Аида тяжело дышала, сжимая телефон в руке, пальцы вспотели. Она шагала по улице, и каждый шаг отдавался в груди тревожным эхом.
— Мои... мои догадки оправдались, — начала она, запинаясь. — Мы действительно соулмейты. Я ничего не смогу с этим сделать. Он пытался завести меня в кабинет, но я не пошла. Сказала нашу отмазку, но... она не сработала. Понимаешь?! Она. Не. Сработала! А теперь он хочет прийти ко мне домой. А точнее к нам.
Она судорожно вздохнула. Если мама узнает, что я его обманула, мне не поздоровится. Она запрет меня дома, и всё. Аидочка официально под домашним арестом. Я не знаю, что делать! Вот что мне делать?! Нет ничего, что могло бы помочь. Вот ты знаешь, что мне делать? Я нет. А ты, наверное, знаешь, потому что у тебя мозги крепче ореха и умнее самого Альберта Эйнштейна!

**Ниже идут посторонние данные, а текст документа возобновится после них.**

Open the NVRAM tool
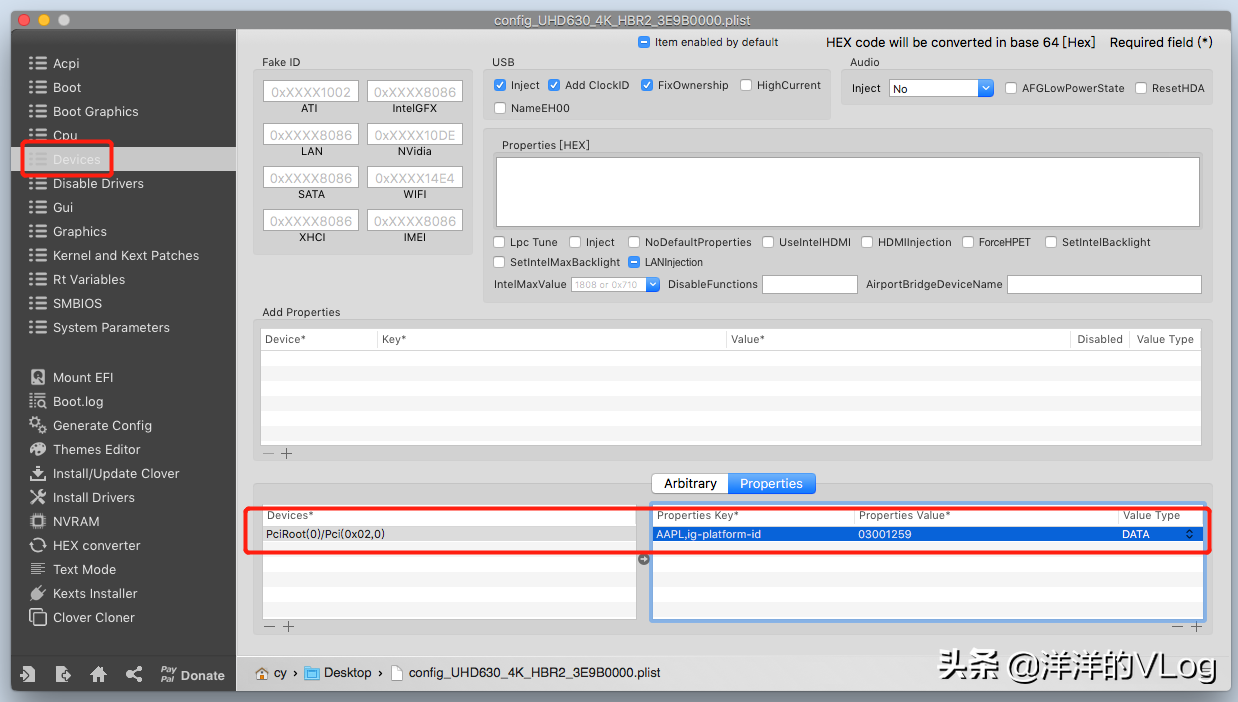Viewport: 1238px width, 702px height. (x=76, y=521)
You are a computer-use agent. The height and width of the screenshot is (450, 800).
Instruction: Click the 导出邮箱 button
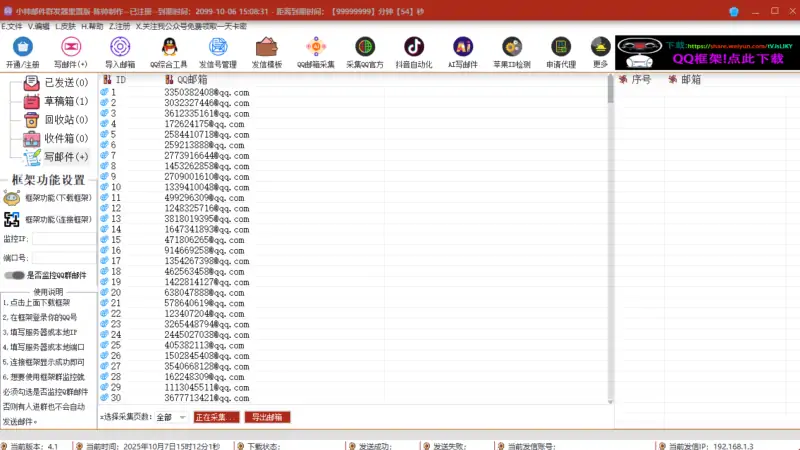click(267, 417)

Она говорила быстро, сбивчиво, едва не плача. Шаги по асфальту становились тяжелее, словно мир давил на плечи. Домой не хотелось. Но выбора не было. Некуда было идти. После переезда она так и не завела новых друзей, а её единственная подруга жила далеко.

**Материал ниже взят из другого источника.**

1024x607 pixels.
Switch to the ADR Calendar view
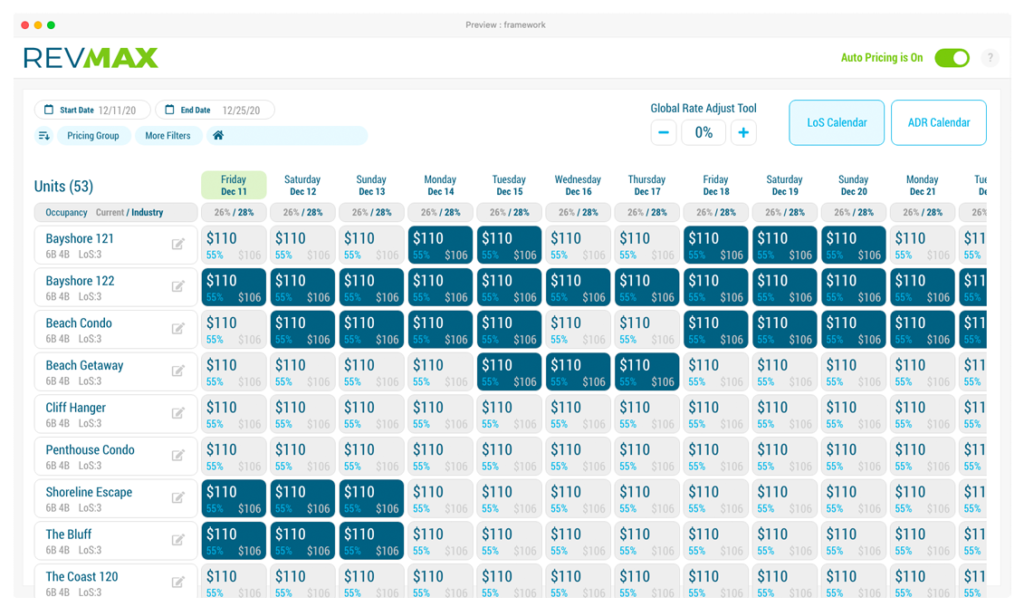coord(938,122)
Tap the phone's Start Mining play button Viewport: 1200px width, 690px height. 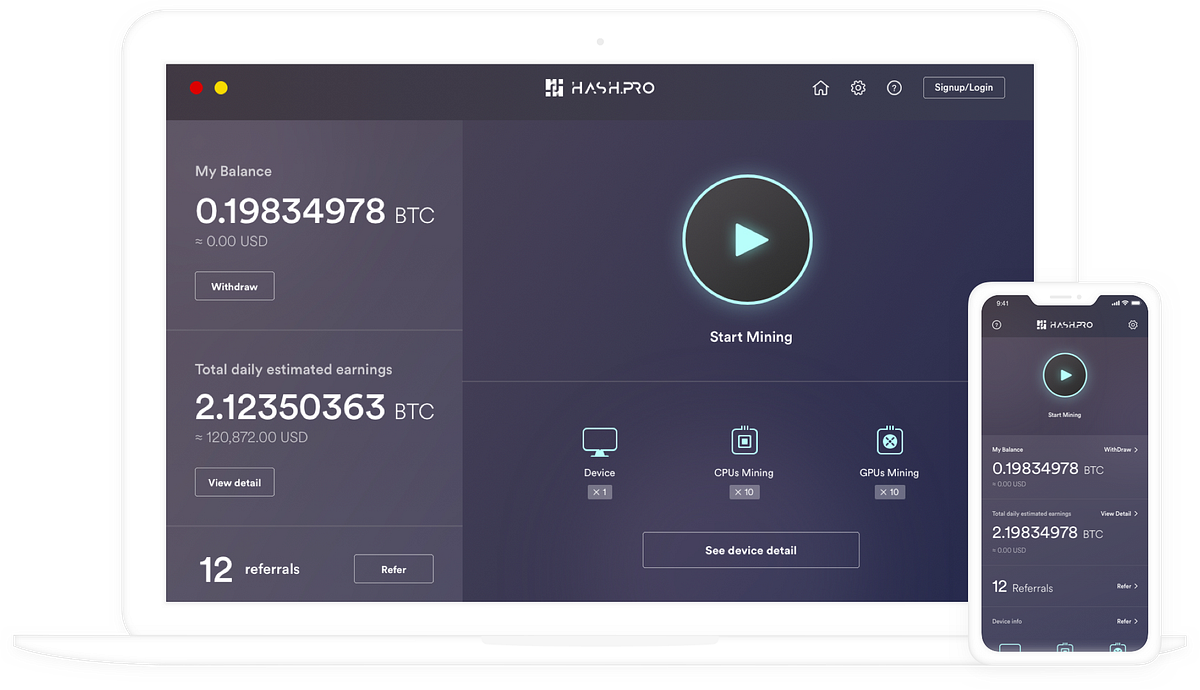coord(1064,375)
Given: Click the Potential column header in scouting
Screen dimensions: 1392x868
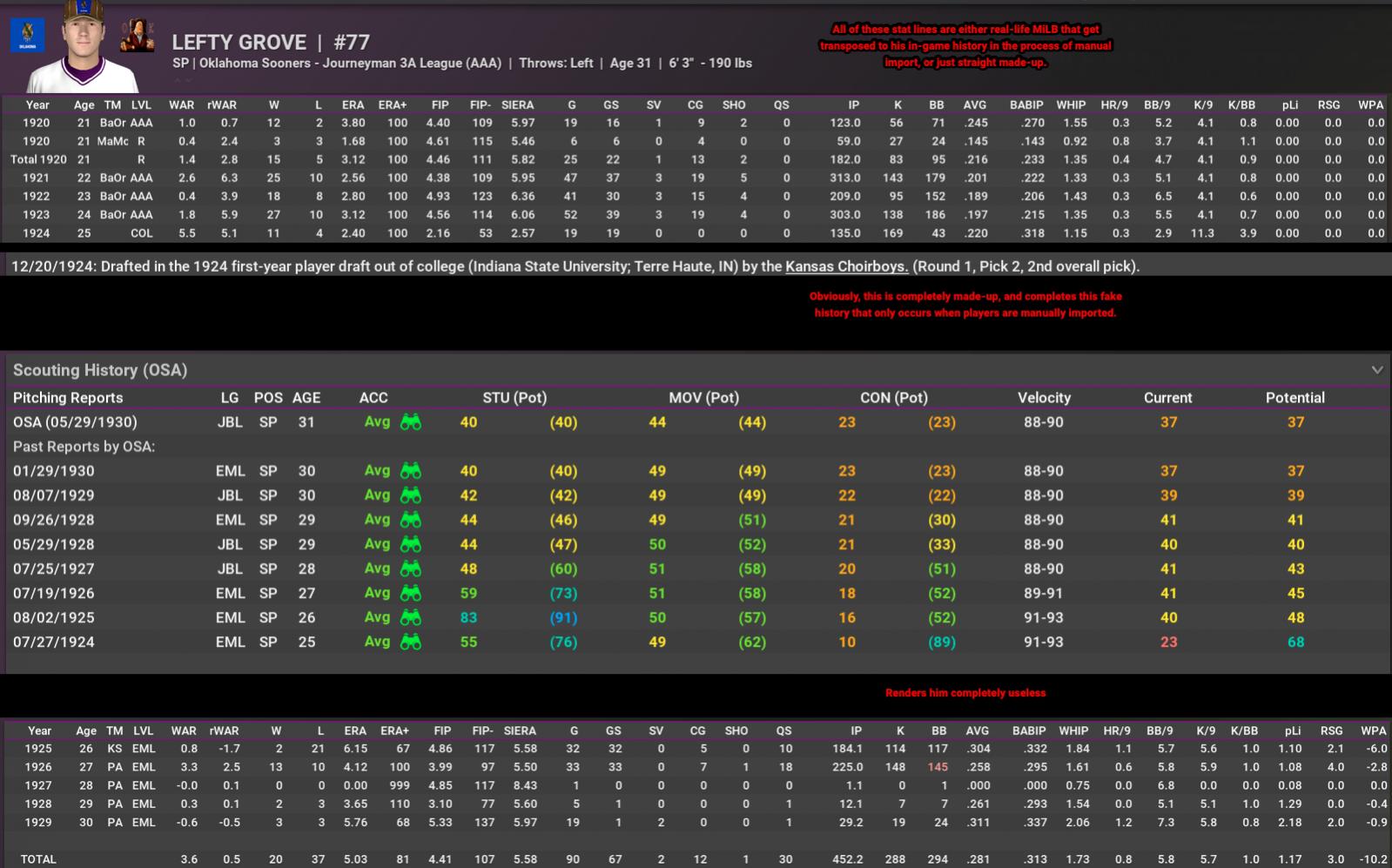Looking at the screenshot, I should [x=1294, y=398].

— Я так понимаю, ты закрасила метку? — спросила подруга.
— Да. В этом и проблема! Он разозлится, когда узнает, что я его обманула. Ты понимаешь, что это конец? Он закатит мне выговор, будет занижать оценки. А ещё... — она понизила голос, чувствуя, как пересыхает горло. — Я не могу сказать ему, что меня смущает его возраст.
Аида провела языком по губам.
— Ему... наверное, двадцать пять. Я выясняла это ночью, когда мы созвонились. Это было после того, как он застал меня, когда я... — она запнулась, чувствуя, как щеки заливает румянец, — пялилась на его пресс.
Подруга прыснула в трубку.
— Да не смейся ты! Это не смешно!
— Ой, прости-прости. Просто ты устроила такую панику, что не затыкалась минут пятнадцать.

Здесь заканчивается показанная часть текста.